**TASK DIRECTIONS:**
Where the line containing "Doprava a platby (215, 665)" appears below, begin there and reproduce each line exactly through the last one, omitting pictures.

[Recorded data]

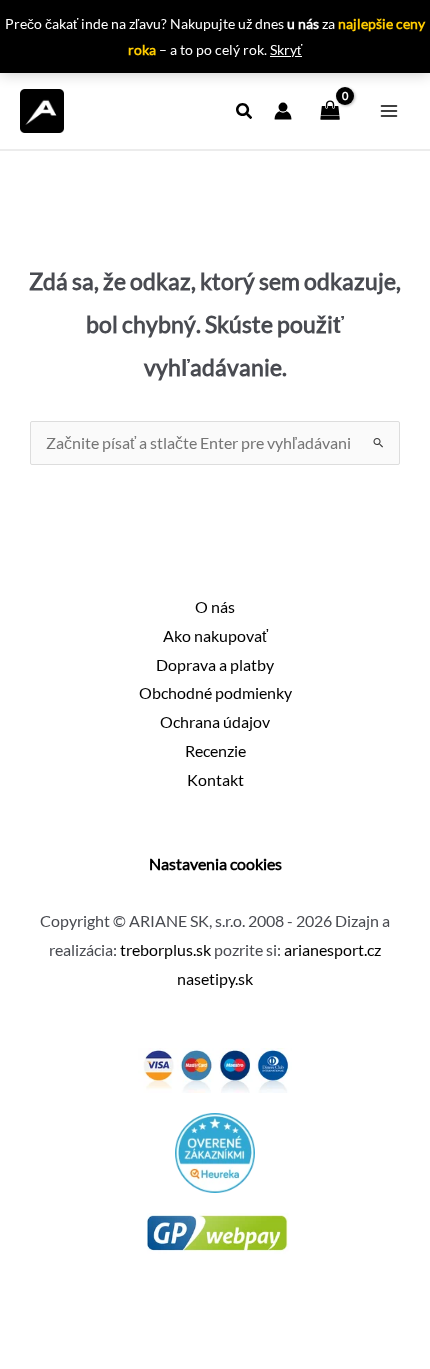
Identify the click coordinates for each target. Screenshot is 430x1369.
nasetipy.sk (215, 979)
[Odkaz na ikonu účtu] (283, 111)
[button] (245, 113)
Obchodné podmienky (215, 693)
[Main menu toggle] (389, 111)
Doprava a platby (215, 665)
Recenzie (215, 751)
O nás (215, 607)
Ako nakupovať (215, 636)
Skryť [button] (286, 49)
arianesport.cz (332, 950)
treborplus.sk (165, 950)
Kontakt (215, 780)
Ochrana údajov (215, 722)
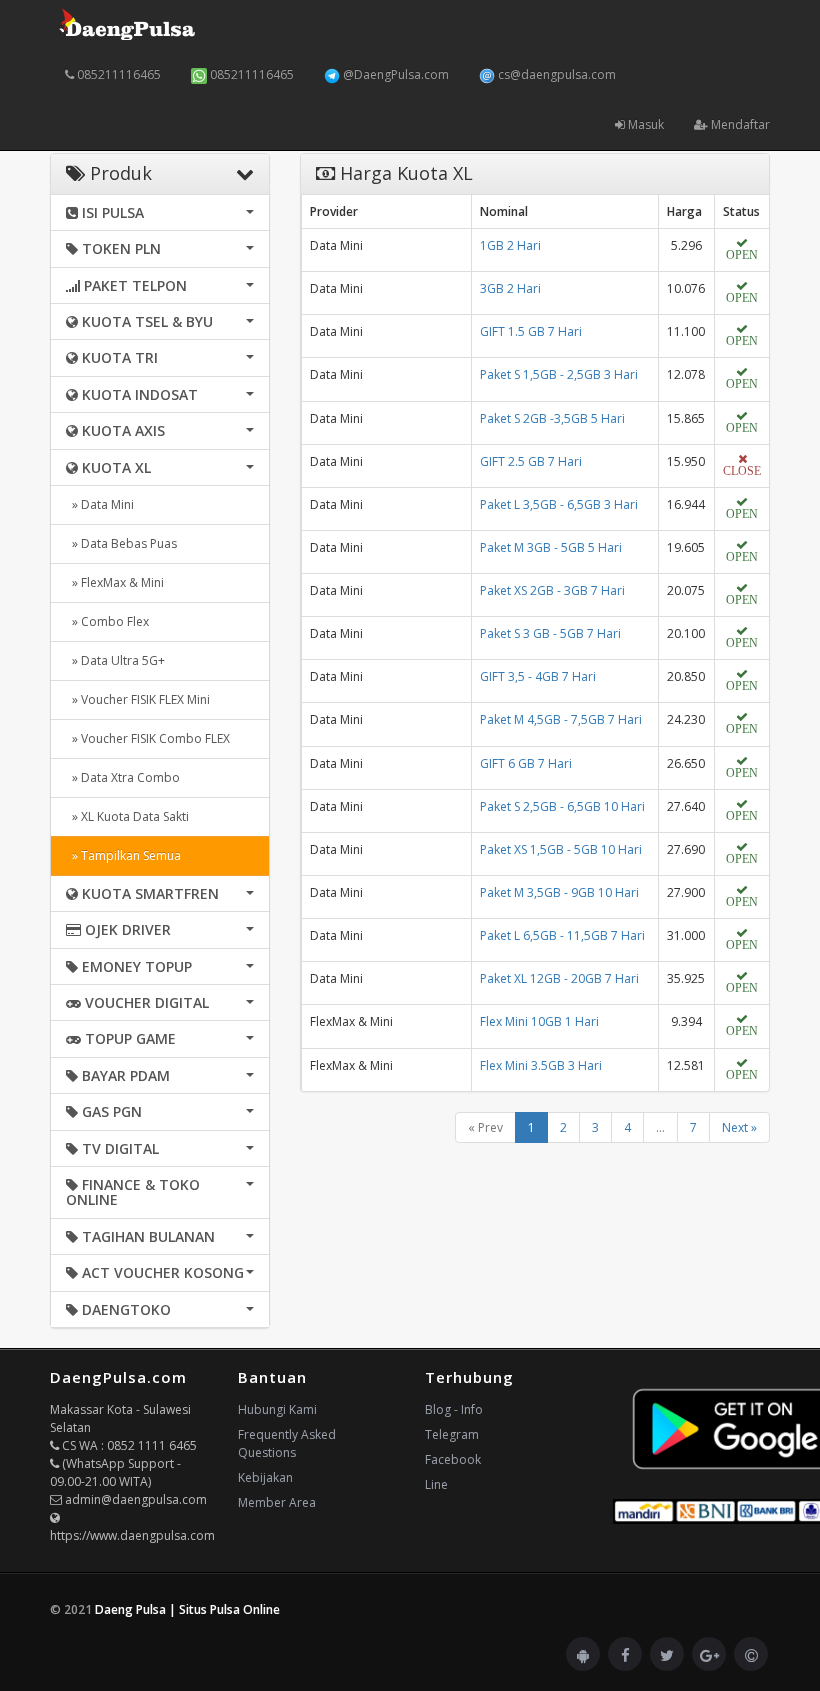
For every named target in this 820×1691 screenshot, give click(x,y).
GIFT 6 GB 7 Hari (526, 763)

**REPLY:**
Doprava a platby (215, 665)
Recenzie (215, 751)
O nás (215, 607)
Ako nakupovať (215, 636)
Skryť [button] (286, 49)
arianesport.cz (332, 950)
treborplus.sk (165, 950)
Kontakt (215, 780)
Ochrana údajov (215, 722)
For every named target in this 820×1691 screenshot, give click(x,y).
GIFT 6 GB 7 Hari (526, 763)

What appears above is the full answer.